◆ **WHAT YOU NEED TO DO**: Scan the entries for the word "computer" and return every line that has it.

◆ **RECORDS FOR THIS EXERCISE**:
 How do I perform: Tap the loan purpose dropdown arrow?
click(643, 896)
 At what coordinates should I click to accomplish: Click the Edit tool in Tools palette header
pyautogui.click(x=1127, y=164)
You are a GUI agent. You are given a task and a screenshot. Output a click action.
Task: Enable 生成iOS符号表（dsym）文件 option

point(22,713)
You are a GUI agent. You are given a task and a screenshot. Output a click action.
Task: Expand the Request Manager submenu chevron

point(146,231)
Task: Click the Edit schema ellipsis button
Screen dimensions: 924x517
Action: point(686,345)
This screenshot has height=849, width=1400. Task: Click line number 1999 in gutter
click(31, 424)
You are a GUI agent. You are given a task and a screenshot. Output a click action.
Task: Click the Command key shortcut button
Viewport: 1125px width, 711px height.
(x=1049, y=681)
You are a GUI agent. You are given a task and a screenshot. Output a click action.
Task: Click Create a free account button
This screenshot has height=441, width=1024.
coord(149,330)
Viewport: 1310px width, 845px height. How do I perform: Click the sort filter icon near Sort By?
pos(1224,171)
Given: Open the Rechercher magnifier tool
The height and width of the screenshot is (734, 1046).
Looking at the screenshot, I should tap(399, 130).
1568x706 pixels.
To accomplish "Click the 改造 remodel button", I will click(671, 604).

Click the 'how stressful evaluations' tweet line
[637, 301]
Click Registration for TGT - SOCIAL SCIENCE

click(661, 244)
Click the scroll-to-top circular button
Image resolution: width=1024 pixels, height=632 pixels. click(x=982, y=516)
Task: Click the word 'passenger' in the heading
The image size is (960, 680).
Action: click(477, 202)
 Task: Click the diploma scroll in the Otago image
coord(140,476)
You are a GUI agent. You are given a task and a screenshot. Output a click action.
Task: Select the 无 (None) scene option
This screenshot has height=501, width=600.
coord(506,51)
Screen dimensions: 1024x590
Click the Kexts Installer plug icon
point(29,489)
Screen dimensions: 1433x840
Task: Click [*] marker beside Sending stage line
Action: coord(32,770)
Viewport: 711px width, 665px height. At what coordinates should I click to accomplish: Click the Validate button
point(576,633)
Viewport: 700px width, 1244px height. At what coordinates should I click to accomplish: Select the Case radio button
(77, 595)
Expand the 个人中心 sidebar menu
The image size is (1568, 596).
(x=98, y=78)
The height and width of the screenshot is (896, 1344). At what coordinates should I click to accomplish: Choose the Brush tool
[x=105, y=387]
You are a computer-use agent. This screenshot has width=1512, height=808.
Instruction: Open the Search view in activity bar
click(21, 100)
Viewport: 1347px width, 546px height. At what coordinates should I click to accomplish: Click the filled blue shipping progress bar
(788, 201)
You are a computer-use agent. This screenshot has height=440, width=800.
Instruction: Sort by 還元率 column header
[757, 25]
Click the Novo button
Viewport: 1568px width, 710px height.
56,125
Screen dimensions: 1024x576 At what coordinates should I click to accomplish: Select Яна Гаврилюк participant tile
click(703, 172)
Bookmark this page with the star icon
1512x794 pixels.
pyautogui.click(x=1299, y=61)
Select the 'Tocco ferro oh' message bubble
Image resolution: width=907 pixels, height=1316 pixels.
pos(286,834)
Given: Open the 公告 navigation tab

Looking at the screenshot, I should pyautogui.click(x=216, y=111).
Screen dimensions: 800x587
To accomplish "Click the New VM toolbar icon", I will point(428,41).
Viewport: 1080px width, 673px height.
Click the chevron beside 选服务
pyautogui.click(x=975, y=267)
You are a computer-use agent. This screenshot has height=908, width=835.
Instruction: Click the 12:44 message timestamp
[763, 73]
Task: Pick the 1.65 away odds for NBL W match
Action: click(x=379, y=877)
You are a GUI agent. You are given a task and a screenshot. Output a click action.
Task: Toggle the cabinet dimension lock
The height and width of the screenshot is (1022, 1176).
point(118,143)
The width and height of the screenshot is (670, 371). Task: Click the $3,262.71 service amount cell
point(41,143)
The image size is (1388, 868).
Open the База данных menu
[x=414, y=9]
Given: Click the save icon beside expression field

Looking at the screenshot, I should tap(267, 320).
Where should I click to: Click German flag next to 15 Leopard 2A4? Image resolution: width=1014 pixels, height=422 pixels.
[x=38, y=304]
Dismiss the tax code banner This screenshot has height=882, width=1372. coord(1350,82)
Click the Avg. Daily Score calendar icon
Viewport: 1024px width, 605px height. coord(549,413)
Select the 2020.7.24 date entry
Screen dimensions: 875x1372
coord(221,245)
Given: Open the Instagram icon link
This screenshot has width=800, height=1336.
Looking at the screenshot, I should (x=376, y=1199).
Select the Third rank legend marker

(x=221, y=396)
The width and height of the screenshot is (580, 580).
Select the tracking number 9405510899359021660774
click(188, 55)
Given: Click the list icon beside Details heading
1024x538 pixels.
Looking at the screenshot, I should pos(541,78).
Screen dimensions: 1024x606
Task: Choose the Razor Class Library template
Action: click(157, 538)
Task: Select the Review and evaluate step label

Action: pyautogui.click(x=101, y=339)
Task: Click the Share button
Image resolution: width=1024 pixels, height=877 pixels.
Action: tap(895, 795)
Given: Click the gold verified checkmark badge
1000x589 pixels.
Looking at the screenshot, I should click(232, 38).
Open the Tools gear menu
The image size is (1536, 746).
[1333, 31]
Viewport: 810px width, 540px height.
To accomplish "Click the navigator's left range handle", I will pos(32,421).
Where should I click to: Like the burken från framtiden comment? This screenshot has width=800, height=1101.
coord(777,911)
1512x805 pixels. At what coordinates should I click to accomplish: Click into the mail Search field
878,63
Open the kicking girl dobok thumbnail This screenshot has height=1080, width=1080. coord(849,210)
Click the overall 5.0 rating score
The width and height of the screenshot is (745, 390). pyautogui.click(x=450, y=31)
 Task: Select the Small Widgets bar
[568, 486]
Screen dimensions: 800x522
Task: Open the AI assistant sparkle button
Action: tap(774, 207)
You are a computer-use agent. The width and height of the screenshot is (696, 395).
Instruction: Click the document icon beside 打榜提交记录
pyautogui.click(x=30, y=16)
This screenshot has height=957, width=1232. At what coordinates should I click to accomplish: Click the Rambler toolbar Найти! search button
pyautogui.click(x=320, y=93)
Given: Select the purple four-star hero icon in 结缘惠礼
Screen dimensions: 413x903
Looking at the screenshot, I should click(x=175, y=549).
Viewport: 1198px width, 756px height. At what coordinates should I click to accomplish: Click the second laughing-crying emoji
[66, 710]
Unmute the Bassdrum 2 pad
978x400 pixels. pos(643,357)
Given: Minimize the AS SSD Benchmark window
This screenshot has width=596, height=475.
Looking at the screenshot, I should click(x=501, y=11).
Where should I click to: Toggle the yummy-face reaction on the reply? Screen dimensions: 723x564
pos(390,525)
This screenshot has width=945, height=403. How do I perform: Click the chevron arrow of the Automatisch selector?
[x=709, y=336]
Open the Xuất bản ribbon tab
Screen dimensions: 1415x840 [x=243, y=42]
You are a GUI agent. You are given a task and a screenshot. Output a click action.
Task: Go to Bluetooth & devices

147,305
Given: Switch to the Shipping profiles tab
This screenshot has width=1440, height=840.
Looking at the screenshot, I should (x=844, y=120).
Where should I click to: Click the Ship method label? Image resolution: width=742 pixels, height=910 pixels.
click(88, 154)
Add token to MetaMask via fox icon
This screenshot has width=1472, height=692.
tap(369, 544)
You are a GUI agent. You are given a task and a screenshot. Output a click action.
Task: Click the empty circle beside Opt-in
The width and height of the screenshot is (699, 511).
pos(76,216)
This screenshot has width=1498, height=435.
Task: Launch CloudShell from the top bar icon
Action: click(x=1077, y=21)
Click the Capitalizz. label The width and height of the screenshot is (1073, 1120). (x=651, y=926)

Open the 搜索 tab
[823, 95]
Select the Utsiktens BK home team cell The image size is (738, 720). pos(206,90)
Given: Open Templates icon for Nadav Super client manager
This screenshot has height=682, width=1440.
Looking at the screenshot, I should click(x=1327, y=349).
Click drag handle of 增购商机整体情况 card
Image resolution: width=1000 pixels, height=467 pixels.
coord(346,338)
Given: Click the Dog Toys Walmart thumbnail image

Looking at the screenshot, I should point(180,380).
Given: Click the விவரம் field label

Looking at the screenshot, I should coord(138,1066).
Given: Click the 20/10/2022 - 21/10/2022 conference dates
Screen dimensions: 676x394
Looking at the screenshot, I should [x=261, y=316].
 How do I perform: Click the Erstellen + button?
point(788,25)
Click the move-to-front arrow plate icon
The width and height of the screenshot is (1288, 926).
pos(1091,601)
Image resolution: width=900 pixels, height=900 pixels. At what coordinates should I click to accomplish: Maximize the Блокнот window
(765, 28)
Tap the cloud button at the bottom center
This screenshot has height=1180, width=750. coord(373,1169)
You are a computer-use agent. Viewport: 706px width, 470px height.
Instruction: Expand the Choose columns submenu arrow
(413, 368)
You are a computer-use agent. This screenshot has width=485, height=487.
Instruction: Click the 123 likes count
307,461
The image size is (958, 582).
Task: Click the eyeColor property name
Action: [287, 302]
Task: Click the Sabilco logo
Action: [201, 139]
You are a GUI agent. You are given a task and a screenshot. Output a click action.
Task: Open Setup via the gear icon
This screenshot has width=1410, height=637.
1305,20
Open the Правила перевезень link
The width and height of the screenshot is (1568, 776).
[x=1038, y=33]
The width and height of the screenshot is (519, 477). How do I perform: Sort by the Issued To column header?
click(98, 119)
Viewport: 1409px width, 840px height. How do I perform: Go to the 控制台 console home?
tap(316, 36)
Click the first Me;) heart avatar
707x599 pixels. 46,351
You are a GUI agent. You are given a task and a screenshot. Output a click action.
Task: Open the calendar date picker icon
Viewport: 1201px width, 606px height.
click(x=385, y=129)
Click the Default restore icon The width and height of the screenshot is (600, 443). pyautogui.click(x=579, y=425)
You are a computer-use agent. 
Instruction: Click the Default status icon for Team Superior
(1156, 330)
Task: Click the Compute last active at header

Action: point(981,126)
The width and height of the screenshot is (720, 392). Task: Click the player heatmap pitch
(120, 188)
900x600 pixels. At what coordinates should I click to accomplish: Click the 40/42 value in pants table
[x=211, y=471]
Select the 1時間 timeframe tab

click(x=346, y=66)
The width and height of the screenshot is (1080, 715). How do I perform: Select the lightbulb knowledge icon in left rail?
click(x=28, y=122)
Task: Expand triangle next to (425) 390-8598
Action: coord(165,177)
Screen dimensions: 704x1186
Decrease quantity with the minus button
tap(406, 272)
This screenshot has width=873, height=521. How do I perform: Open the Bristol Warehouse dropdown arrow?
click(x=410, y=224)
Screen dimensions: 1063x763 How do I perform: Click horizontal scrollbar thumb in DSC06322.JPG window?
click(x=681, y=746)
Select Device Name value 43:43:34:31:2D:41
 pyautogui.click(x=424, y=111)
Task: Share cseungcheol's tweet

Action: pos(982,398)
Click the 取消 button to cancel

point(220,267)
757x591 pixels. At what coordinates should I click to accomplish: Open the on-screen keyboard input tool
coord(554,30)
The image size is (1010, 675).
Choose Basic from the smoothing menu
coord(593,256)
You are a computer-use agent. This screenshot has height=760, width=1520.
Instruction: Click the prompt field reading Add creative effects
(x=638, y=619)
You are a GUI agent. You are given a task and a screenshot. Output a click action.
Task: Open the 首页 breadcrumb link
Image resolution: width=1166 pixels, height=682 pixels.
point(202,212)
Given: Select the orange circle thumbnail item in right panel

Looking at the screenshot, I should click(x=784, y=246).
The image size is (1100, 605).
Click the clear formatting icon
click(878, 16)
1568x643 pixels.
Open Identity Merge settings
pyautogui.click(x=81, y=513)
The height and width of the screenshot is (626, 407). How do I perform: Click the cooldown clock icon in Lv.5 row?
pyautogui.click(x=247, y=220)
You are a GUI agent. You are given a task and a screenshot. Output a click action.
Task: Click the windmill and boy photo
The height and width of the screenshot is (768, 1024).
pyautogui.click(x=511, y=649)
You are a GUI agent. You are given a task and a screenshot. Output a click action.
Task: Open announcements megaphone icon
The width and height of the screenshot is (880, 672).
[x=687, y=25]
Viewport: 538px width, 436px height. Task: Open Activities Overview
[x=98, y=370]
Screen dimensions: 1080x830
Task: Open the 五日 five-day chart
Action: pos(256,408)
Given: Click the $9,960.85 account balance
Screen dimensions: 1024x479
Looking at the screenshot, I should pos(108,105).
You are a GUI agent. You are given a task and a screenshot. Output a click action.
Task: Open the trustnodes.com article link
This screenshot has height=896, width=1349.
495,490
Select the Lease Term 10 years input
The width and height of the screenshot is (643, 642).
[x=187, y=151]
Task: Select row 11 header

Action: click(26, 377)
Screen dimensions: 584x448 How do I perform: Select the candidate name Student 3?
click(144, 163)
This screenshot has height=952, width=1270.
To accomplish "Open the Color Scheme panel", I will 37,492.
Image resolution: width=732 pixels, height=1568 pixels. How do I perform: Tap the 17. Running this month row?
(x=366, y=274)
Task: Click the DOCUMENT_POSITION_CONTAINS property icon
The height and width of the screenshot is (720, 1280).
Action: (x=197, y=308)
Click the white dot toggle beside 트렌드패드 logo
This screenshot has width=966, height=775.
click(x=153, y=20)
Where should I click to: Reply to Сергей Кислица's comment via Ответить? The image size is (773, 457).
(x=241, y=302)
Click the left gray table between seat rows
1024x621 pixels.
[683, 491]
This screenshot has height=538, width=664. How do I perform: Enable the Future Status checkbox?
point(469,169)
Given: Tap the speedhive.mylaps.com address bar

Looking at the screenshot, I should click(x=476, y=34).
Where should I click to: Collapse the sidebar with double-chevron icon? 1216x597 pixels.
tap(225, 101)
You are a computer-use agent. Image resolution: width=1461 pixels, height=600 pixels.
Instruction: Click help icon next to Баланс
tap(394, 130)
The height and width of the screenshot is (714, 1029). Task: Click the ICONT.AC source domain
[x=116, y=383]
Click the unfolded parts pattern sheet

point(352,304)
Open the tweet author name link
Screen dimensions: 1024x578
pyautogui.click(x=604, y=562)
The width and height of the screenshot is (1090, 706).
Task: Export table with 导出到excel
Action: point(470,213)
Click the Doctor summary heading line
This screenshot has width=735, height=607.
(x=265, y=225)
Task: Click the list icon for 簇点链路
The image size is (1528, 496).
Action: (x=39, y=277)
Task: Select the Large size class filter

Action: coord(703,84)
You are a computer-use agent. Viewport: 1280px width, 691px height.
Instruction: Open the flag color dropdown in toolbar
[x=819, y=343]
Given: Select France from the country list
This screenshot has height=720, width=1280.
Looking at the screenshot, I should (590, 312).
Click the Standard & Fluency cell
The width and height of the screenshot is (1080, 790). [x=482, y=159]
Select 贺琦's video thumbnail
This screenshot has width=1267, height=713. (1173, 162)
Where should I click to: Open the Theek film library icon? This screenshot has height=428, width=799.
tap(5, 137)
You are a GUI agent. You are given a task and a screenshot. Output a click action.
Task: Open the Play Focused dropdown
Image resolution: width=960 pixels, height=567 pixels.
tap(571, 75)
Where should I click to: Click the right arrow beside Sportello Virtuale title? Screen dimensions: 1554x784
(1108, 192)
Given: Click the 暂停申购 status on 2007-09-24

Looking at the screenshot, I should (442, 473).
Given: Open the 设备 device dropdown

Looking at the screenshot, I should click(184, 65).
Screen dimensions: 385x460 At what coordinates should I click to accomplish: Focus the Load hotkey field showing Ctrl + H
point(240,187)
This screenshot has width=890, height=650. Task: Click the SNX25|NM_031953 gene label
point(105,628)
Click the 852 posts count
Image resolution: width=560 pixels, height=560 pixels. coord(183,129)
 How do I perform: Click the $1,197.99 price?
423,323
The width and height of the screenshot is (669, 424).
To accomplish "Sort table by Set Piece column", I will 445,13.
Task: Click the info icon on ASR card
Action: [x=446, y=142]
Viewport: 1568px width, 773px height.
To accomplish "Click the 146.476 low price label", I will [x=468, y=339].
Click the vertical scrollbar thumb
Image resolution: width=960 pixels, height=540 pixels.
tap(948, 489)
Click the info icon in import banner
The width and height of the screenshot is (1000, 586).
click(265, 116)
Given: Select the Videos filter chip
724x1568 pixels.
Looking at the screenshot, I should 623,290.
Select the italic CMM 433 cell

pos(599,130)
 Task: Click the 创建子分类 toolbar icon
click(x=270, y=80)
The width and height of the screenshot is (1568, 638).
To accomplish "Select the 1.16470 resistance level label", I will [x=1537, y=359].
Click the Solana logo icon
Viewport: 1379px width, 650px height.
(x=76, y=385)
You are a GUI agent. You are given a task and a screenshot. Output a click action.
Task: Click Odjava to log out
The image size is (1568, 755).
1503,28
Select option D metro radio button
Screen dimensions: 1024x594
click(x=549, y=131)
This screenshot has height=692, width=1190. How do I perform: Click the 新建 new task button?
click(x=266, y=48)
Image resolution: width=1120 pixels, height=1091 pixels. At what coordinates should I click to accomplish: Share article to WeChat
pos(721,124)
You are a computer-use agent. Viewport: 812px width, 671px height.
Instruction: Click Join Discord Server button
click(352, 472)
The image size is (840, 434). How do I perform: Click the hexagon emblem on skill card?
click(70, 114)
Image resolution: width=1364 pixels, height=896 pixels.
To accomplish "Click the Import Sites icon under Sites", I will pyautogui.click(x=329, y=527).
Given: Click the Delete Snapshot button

◆ **RESPONSE FOR THIS EXERCISE**:
You are a computer-use agent. This screenshot has width=1512, height=808.
You are a computer-use agent. This screenshot has height=440, width=800.
You are a computer-use agent. This screenshot has height=908, width=835.
You are a computer-use agent. The width and height of the screenshot is (696, 395).
You are a computer-use agent. Viewport: 706px width, 470px height.
You are a computer-use agent. This screenshot has width=485, height=487.
You are a computer-use agent. 
You are a computer-use agent. This screenshot has height=760, width=1520.
You are a computer-use agent. Image resolution: width=1461 pixels, height=600 pixels.
You are a computer-use agent. Viewport: 1280px width, 691px height.
You are a computer-use agent. Viewport: 812px width, 671px height.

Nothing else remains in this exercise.